LIBERA ME, Domine, Iesu Christe, ab omnibus iniquitatis meis et universis malis,
fac me tuis semper inhærere mandatis et a te numquam separari permittas. Amen.



Wednesday, 23 June 2010

I didn't find it so . . .

There was a post on the New Liturgical Movement yesterday, drawing attention to the propers for the Office of (the soon-to-be) Blessed John Henry Newman : and I read the propers with interest, not least to see what had been chosen for the Office of Readings.

Rather to my delight it was one of my favourite passages from the Apologia Pro Vita Sua; one which I have always rather liked because of something which Newman says in it : ‘People say that the doctrine of Transubstantiation is difficult to believe; I did not believe the doctrine till I was a Catholic.’

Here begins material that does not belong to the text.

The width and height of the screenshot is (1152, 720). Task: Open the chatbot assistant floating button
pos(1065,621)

I have to say that I rather enjoy that passage because I know how very greatly Newman’s intellect, and faith, exceed mine; and yet I can truthfully say that from the very first time it was explained to me – as it happens, solely as a theological concept, by a Methodist – it has seemed to me to be almost the easiest of doctrines to believe . . . far more so, certainly, than many of the complexities of the Blessed Trinity, or Limbo, or things like that.

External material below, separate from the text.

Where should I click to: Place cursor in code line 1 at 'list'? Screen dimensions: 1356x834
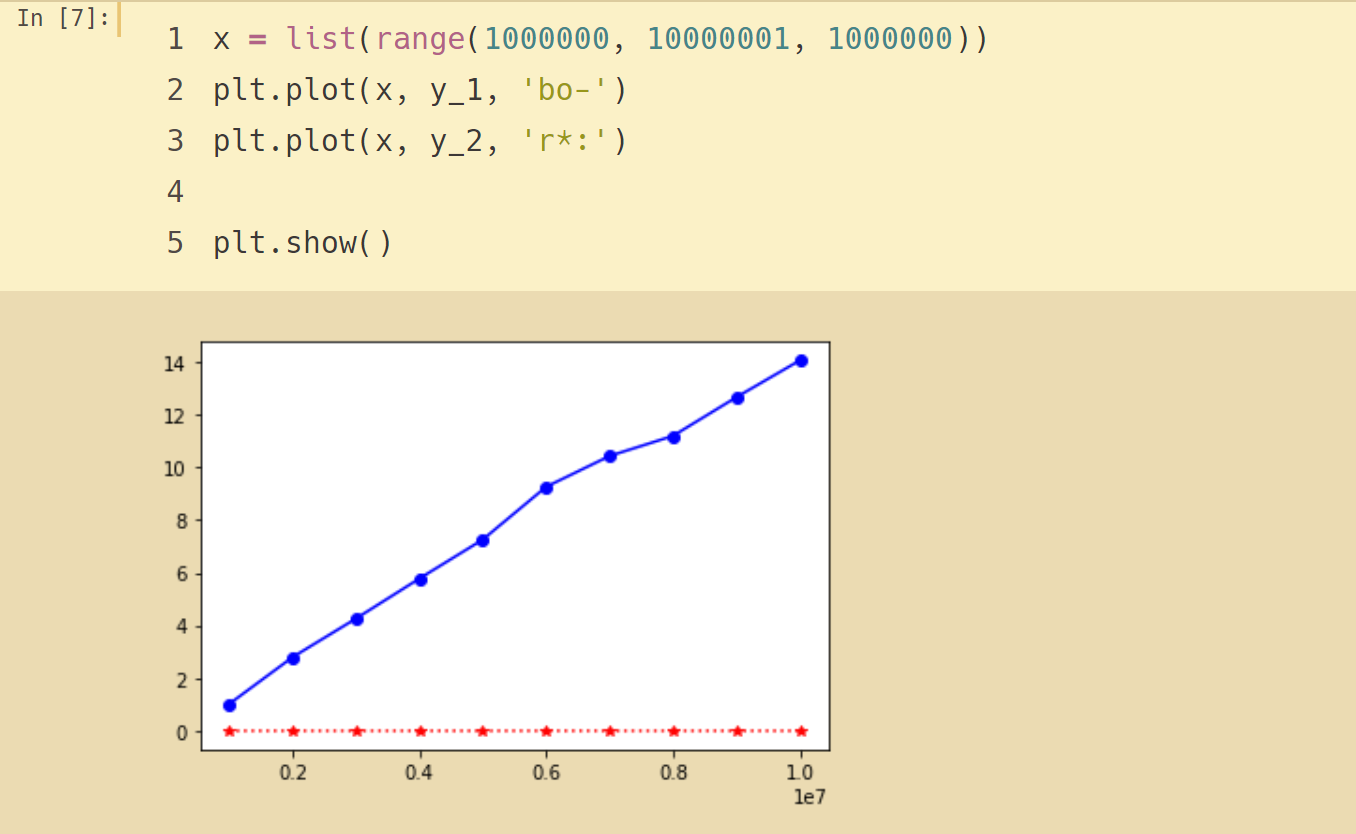click(321, 39)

Indeed, I think it would be truthful to say that it was the doctrine of Transubstantiation which drew me to the Catholic Faith; and if it did so initially via the Church of England, well c’est la vie; but I came home in the end, and in the meantime was, perhaps, spared some of the liturgical nonsenses which many other Catholics have had to endure in England in the last forty years.

To me Transubstantiation is the defining doctrine of the Catholic Faith; because almost everything else in it is believed by at least some, if not many, other Christians : the Real Presence of Our Blessed Lord, Body, Blood, Soul, and Divinity, on our altars, in our tabernacles, and greatest of all, in Holy Communion, is one of the two unique gifts of Catholicism . . . the other is what Newman identified as his way to believing in Transubstantiation : ‘that the Catholic Roman Church was the oracle of God.’

One of the problems nowadays, as I see it as a newcomer, is that many Catholics seem to have lost touch with these two fundamental truths of the Faith. Let us pray that, especially with the Holy Father visiting Great Britain later this year, we may all be brought to a clearer realization of them, and a deeper faith in, them.

1 comment:

  1. I agree about transubstantiation - I have never understood why any "bible-believing" Christian would have a problem with the doctrine of the Real Presence, which seems to accord with the plain and obvious meaning of Holy Scripture. Similarly the doctrine of Papal Supremacy - the primacy of Peter is blatent in the New Testament. Only someone blinded by Protestant fog would doubt either doctrine, and still claim to be a follower of Christ.

    St Augustine said that he wouldn't believe in the inspiration and inerrancy of the Bible if it wasn't for the guarantee provided by the Catholic Church. In my own case, the doctrine I would find hard would be that of Eternal Damnation, with which I struggle philosophically. Having said that, I don't seek to explain away, mitigate, reinterpret, or nullify this teaching simply because I find it tough. That is the way of the Modernist - to accept the form of words, but remove the content.